The physical layer on the side receiving data, performs the reverse of those functions, with one crucial addition. Before the unscrambling function, a clock and data recovery (CDR) module searches for known symbols in the received data stream to reconstruct the clock signal. In this receive path, we have to compensate for differences between the actual and recovered clock from the transmitter (TX) and this is done via the “elasticity buffer” which serves to absorb these slight differences.

The PCIe physical layer scales both in width, from one lane to as many as 32 lanes, and in speed from “Gen1” 2.5GT/s up to “Gen4” at 16GT/s, for bandwidth scaling from 250MB/s up to 64GB/s.

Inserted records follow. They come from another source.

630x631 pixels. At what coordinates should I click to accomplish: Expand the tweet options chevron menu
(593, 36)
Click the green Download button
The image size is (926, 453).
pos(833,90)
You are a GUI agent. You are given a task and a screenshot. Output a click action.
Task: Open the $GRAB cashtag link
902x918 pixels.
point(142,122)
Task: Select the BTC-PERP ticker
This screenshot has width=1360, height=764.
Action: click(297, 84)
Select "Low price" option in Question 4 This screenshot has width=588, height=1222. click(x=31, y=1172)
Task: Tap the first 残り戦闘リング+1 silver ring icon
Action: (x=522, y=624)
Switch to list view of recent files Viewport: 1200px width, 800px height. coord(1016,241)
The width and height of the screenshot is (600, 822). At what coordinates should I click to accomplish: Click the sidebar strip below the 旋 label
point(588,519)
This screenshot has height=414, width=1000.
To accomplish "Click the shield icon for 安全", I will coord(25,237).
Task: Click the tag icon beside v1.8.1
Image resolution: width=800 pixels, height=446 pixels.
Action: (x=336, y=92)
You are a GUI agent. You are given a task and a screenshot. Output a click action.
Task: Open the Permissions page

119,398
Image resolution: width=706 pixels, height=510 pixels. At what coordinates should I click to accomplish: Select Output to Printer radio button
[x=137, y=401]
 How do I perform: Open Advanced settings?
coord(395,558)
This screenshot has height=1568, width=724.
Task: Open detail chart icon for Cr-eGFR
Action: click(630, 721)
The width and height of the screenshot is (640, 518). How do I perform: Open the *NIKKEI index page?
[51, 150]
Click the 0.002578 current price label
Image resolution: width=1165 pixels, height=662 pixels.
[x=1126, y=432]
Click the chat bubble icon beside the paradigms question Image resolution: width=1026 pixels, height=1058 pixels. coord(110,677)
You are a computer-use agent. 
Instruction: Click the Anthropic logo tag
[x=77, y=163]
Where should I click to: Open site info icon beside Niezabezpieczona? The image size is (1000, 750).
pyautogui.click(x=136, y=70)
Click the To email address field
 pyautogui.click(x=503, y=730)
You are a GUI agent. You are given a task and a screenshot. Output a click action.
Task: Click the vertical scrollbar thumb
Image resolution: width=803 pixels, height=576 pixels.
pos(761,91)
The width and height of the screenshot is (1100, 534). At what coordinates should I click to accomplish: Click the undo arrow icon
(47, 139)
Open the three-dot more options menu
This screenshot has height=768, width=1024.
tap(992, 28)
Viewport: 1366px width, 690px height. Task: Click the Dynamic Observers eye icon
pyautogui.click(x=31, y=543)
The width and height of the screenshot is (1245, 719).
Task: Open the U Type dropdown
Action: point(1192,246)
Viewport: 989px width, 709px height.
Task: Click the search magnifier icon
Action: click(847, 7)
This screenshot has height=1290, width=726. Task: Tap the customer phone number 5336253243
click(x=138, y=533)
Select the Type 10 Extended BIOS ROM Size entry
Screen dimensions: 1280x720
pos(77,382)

The next higher layer is the data link layer, which provides mechanisms that ensure a reliable data channel between the two linked devices. The data link layer offers many features including:

Unique data link layer packets (DLLPs) which are local to the link and are used for communicating information specific to this layer
An ACK/NAK (acknowledge/no acknowledge) protocol to handshake groups of packets, such that corrupted packets are automatically retransmitted
A link power state protocol allowing the link to enter various lower power consumption states when not transferring data
A flow-control credit protocol, which advertises receive buffer availability in each instance to ensure overflow-free operation, while ensuring efficient link utilization to maximize bandwidth

The uppermost layer in the PCIe interface is the transaction layer where application data travels using various transaction types shown below in Table 1. This layer extends across the entire PCIe hierarchy, and, unlike the two lower layers, communicates beyond directly linked devices. The features of the Transaction Layer include:

Processing of Transaction Layer Packets (TLPs) including the header which carries transaction type, addressing (physical or translated), ordering information, and data when appropriate
Creation and checking of ECRC – End-to-end Cyclic Redundancy Code which confirms that each TLP remained uncorrupted even after having potentially traversed multiple levels of a PCIe hierarchy
Transaction ordering, which ensures memory consistency by:
- Preserving programmers “Memory Ordering Model”, ensuring correct operation of the producer consumer model where data reads must return the most-recently written data
- Allowing certain transactions to overtake others to avoid deadlock scenarios
- If none of the conditions above apply, then transaction ordering can be optionally relaxed to maximize performance for non-producer consumer model applications
Transaction types - TLPs are targeted to memory address space and use messages to encapsulate other protocols over PCIe; Table 1 defines transaction types.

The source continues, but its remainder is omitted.